Mario Monzoni, the Director of Brazil’s green economy university has said that cap and trade will be the key to reducing deforestation. The market is set to expand rapidly over the next eight years, according to many economists.
"We spend most of our days talking about cap and trade in Brazil," he said. "We need some conditions to do it, such as carbon inventories, which help to create the demand for credits.
"Nobody wants to be on the demand side. Everybody wants to sell. If there's no demand there'll be no market. But I believe in the next eight years in Brazil, we're going to develop a huge cap-and-trade market for carbon."
With deforestation accounting for 80 per cent of Brazil’s emissions, it is no surprise that cap and trade could offer a means to reduce deforestation, and indeed, it will have to if the country is to achieve sizable emissions cuts.

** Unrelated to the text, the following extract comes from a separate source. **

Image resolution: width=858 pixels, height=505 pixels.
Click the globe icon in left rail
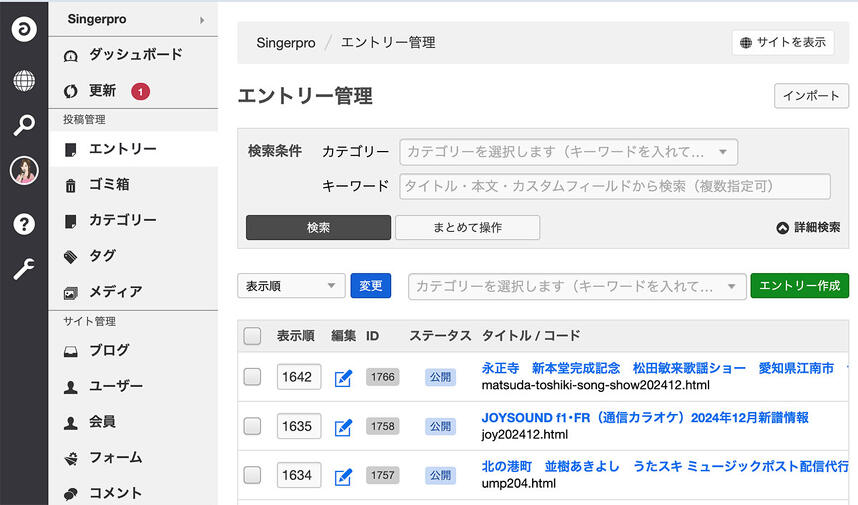pyautogui.click(x=24, y=81)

Carbon trading’s first government backed scheme has just opened pre-registrations for a new forestry credit market. Whilst maintaining a minimum amount of vegetation on their land, the scheme will allow those with more than the minimum to sell it as a carbon credit to those with less than the minimum.
"I believe it will be the biggest way of driving down deforestation," said Monzoni. "There are two ways: either people don't deforest because it is not right, but I don't think we have reached this level of civilisation yet, or we need our second-best solution which are economic instruments, such as taxation and permits. I think in Brazil we're going to work much more on permits in cap-and-trade than taxation." He is also keen on a carbon market based around carbon intensity.
The progress in Brazil is encouraging, yet carbon trading does have its detractors. Administration and proper planning and implementation are essential in order to create a successful scheme.